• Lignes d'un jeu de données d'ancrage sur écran

_ _ _

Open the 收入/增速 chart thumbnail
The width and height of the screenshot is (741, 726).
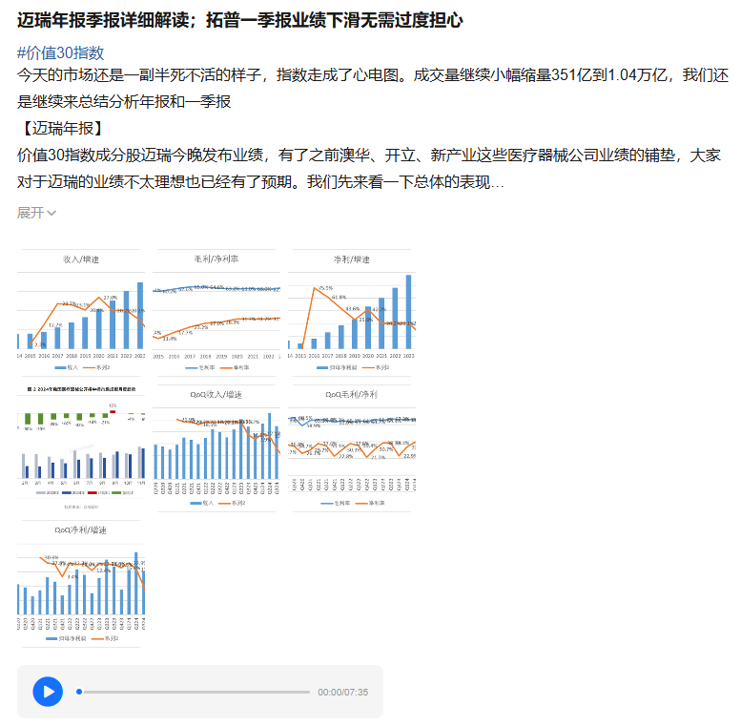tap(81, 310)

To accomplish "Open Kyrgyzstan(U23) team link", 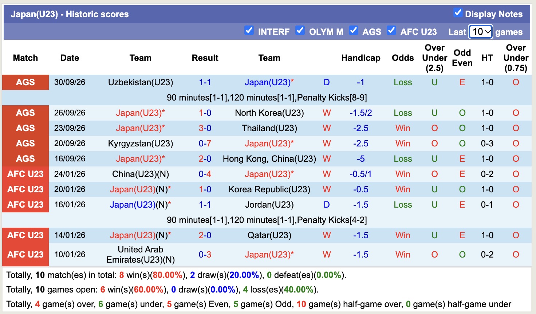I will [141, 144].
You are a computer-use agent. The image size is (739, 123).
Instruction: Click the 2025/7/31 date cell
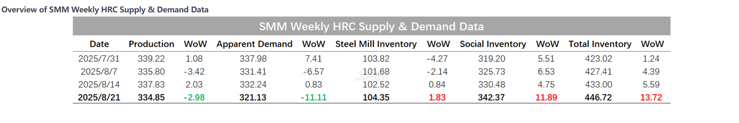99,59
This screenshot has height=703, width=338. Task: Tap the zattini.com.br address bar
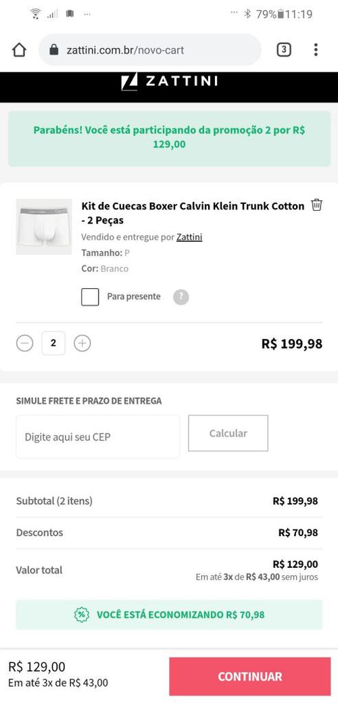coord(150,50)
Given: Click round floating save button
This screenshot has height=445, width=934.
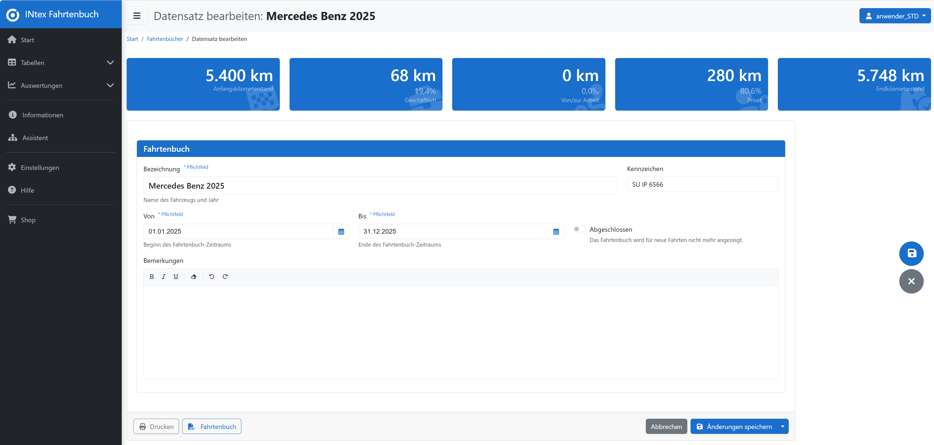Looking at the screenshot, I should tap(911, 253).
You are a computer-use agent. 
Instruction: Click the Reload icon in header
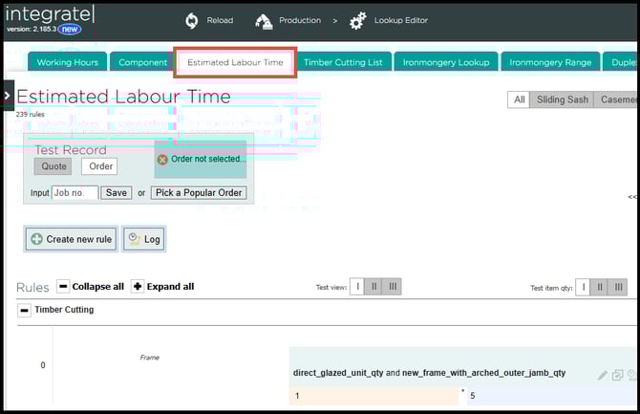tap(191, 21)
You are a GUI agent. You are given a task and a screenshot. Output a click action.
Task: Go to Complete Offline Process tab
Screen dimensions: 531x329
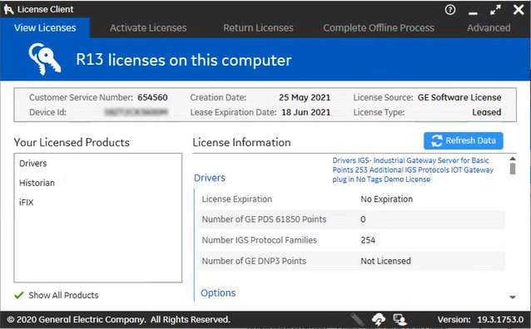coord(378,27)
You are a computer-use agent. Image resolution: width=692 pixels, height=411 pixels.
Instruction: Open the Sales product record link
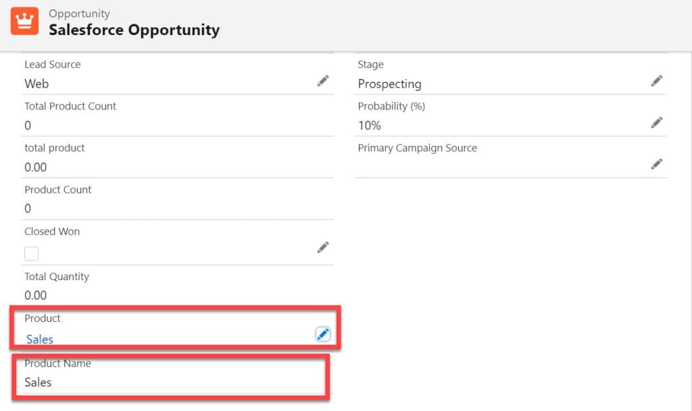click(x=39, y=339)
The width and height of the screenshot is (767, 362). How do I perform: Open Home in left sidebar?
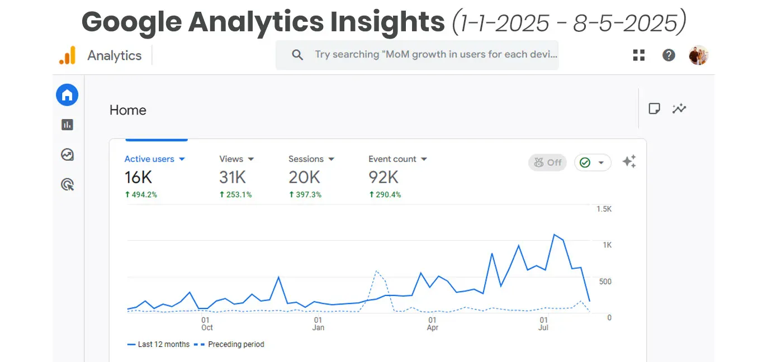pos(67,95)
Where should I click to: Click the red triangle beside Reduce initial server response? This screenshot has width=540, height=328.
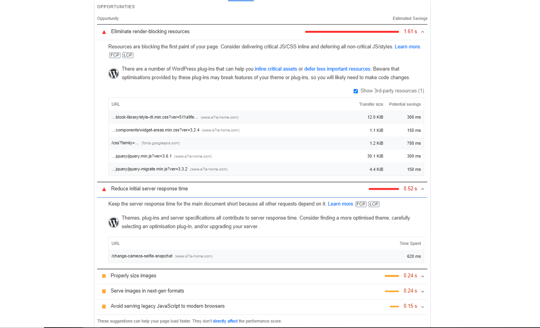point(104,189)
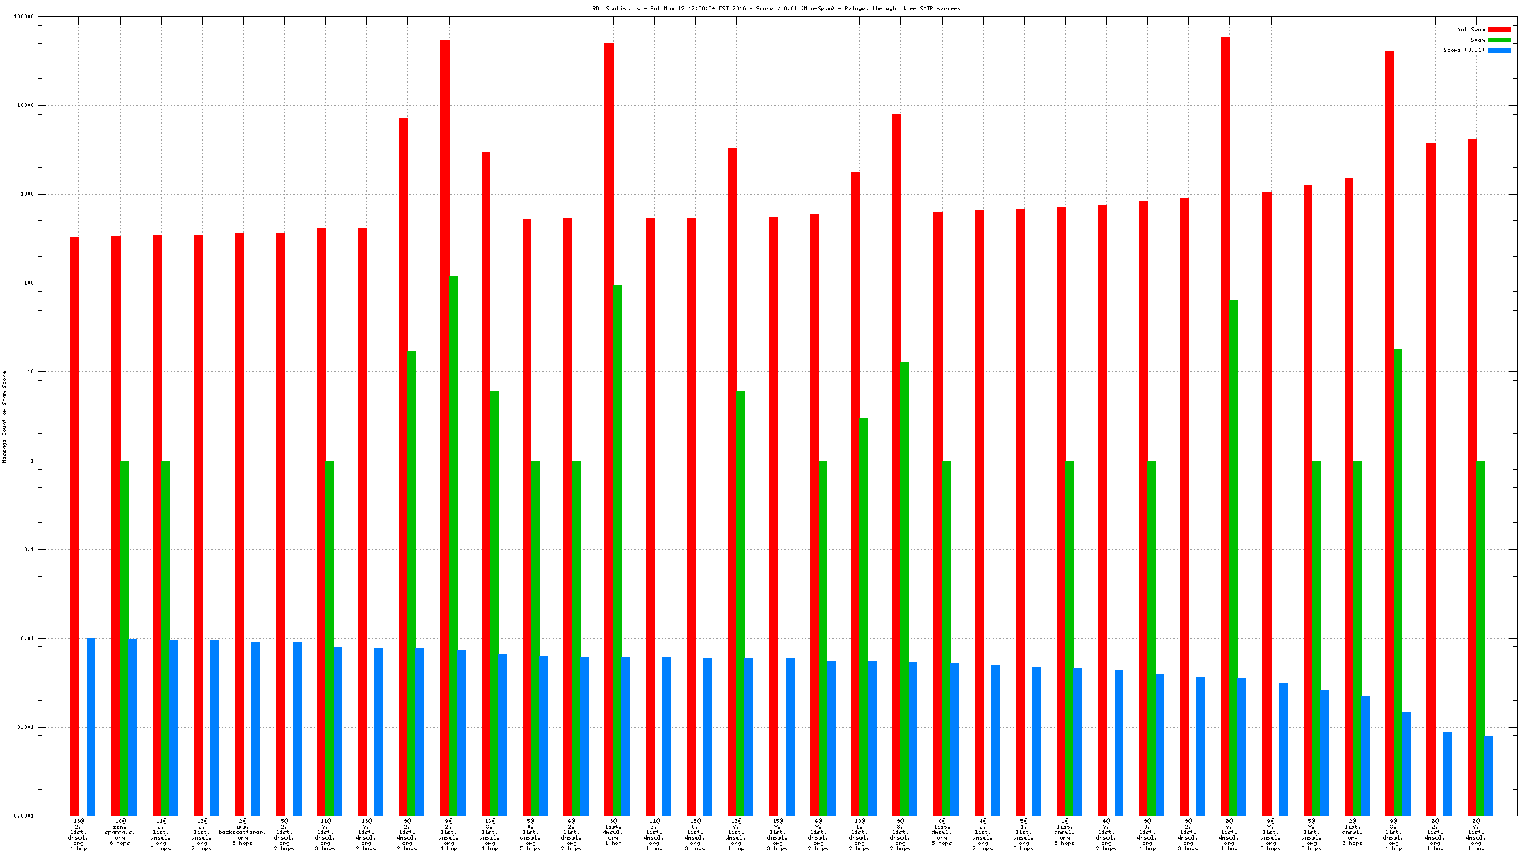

_ _ _

• Énoncé
Modifiez les enregistrements en reprenant tout, de la ligne contenant « Given: Click round floating save button » jusqu'à celle contenant « tap(191, 21) », les deux incluses, avec « Reload » remplacé par « Refresh » et rien d'autre de changé. Ne reproduisez que ces lignes et laissez les images de côté dans votre réponse.

• Corrigé
Given: Click round floating save button
This screenshot has height=445, width=934.
Looking at the screenshot, I should tap(911, 253).
You are a computer-use agent. 
Instruction: Click the Refresh icon in header
tap(191, 21)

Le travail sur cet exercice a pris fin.